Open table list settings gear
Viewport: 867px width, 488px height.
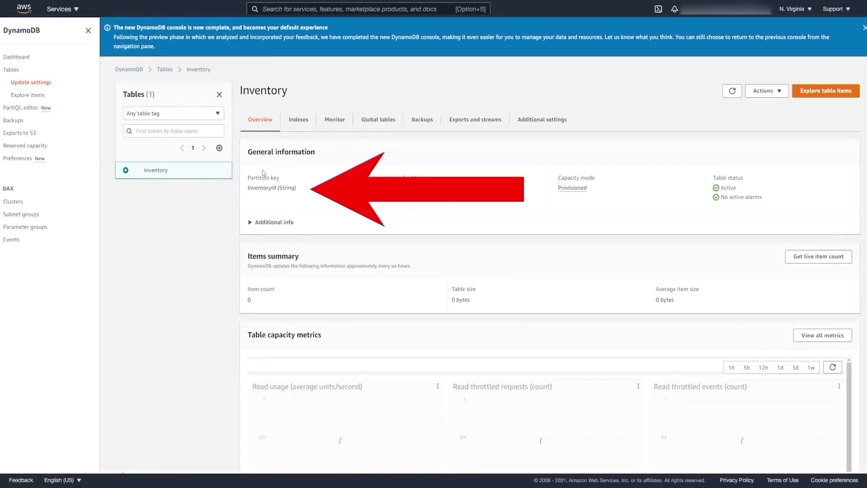tap(219, 148)
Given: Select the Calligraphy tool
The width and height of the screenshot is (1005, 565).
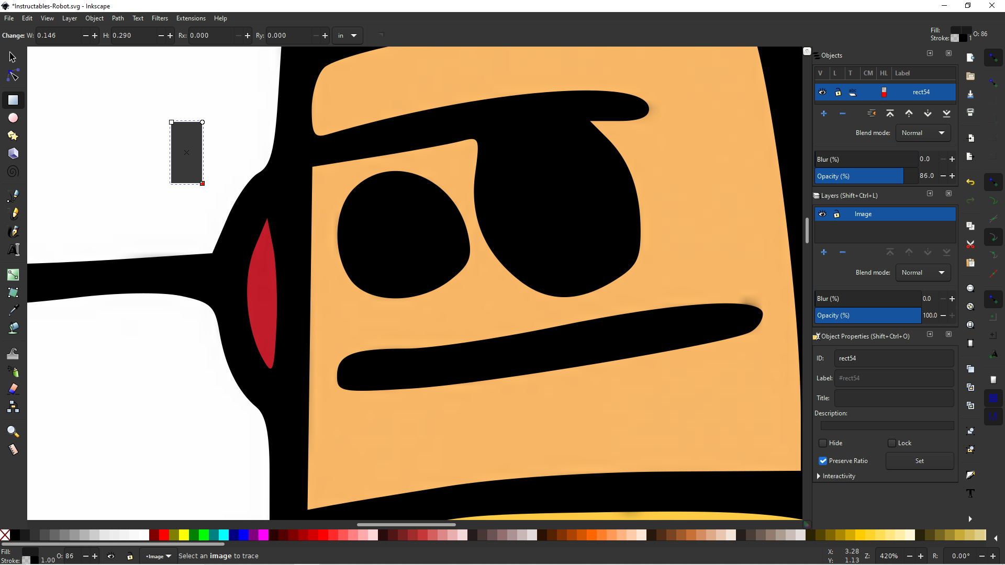Looking at the screenshot, I should click(14, 232).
□ □ □
Leaving the pictures aside, write out the entries above exactly.

◆ **Exercise answer**:
Open table list settings gear
Viewport: 867px width, 488px height.
tap(219, 148)
Given: Select the Calligraphy tool
The width and height of the screenshot is (1005, 565).
Looking at the screenshot, I should click(14, 232).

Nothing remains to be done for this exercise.